The U.S. stands to suffer, too, from the "Zapatero effect." In December 2002, it was the Spanish navy that so expertly intercepted a North Korean ship bearing Scuds destined for Yemen. And Spanish troops, as everyone knows, have stood shoulder-to-shoulder with American soldiers in Iraq. On the political stage--whether in Brussels or at the U.N. Security Council--Washington has relied on Spain to break France's lock on European foreign policy.
There is still a chance that relations between Madrid and Washington will not take a calamitous course in the long term--and that is if John Kerry wins in the U.S. elections in November. Spanish Socialists are praying that the Bush administration will depart in defeat, and are looking forward to Mr. Kerry with an unseemly impatience. A Kerry administration, they hope, will accept--and even welcome--the new soft approach of the government in Madrid. After all, how is Mr. Kerry's foreign policy different from Mr. Zapatero's?

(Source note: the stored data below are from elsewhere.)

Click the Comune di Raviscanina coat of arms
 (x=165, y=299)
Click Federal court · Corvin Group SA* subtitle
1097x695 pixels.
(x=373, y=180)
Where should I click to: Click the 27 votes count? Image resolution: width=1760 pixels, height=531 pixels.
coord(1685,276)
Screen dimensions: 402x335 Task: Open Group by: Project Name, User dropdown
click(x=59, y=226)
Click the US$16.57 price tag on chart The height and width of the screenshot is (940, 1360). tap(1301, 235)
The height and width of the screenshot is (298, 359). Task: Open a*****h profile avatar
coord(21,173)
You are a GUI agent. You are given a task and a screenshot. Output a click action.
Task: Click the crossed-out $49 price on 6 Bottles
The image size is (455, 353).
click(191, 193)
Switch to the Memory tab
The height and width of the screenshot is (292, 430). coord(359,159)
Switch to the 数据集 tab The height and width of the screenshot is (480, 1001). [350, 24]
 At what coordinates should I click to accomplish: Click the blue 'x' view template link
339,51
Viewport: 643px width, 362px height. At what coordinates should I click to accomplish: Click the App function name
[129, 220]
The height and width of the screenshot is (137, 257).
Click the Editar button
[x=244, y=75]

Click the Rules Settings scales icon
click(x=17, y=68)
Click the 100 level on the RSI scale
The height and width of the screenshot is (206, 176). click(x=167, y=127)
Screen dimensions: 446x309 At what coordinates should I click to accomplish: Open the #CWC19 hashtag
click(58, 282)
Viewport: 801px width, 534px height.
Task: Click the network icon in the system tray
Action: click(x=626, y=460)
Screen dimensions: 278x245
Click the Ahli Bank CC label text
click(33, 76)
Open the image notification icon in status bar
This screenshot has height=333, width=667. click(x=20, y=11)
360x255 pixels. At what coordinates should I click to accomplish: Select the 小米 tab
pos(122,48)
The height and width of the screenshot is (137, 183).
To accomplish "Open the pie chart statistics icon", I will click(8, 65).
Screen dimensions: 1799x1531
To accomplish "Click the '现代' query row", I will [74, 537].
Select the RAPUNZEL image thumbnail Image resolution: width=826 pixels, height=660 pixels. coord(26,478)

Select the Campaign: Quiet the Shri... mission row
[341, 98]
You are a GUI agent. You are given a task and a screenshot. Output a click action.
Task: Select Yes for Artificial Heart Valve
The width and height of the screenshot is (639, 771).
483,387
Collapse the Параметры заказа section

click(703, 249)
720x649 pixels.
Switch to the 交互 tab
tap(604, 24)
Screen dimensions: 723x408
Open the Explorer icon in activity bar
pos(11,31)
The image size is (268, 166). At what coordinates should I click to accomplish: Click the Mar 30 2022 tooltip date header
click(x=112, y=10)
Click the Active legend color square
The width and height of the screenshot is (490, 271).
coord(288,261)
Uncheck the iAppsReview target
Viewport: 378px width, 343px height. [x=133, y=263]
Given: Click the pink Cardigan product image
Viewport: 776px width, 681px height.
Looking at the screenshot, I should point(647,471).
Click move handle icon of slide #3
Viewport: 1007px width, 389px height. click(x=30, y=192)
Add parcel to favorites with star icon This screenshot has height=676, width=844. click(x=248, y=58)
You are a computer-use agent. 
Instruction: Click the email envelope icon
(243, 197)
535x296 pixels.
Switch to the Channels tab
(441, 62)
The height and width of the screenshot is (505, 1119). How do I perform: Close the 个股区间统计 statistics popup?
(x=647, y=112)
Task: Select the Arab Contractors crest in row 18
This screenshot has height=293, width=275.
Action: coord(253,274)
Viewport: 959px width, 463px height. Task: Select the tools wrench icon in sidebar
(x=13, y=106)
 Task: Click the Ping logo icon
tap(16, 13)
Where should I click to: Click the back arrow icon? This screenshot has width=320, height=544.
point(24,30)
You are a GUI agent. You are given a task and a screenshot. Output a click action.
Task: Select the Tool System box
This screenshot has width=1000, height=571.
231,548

In the meantime, the U.S. must prepare for drastically reduced cooperation from Madrid, and start to plan for the departure of Spanish troops from Iraq. Spain is no more a pillar in the war against terror, and Washington had better get used to it.
Mr. Perez-Maura is assistant editor of the Spanish daily ABC.
I ran across this editorial from Spain and I'm looking for comments specifically to this article. I thoroughly understand opposition to the war in Iraq and their new leader wanting to withdraw troops from Iraq but I also feel that Al-qaeda has won by bullying and terrorizing the people of Spain. For some reason I'm picturing Al-aqaeda sitting around on pillows high-fiving each other as they did after 9/11. Well, they didn't actually high-five but if anyone remembers the video tape of Bin Ladin smiling and bragging about how the planes hit the twin towers just as he had planned or even better I have a feeling there is a similar celebration in their cave now.
And what's up with this loyality that Al-qaeda has with Iraq or is it just b/c Al-qaeda hates the US. I was told that there is no connection between Al-qaeda and Iraq.
Mar 21, '04
No Don, if you bend over for Bush you're a visionnary. If you choose to do what you think is right for your own country you're a terrorist appeaser.... Honestly, you Scotts must not have gotten the memo
I'm with Marie on this one. The way the media here has been making Zapato's commitment to withdraw troops from Iraq seem to be a reaction to the Madrid bombings is really misleading. It was a part of his platform from the beginning and something Spaniards seem to have wanted for a long time.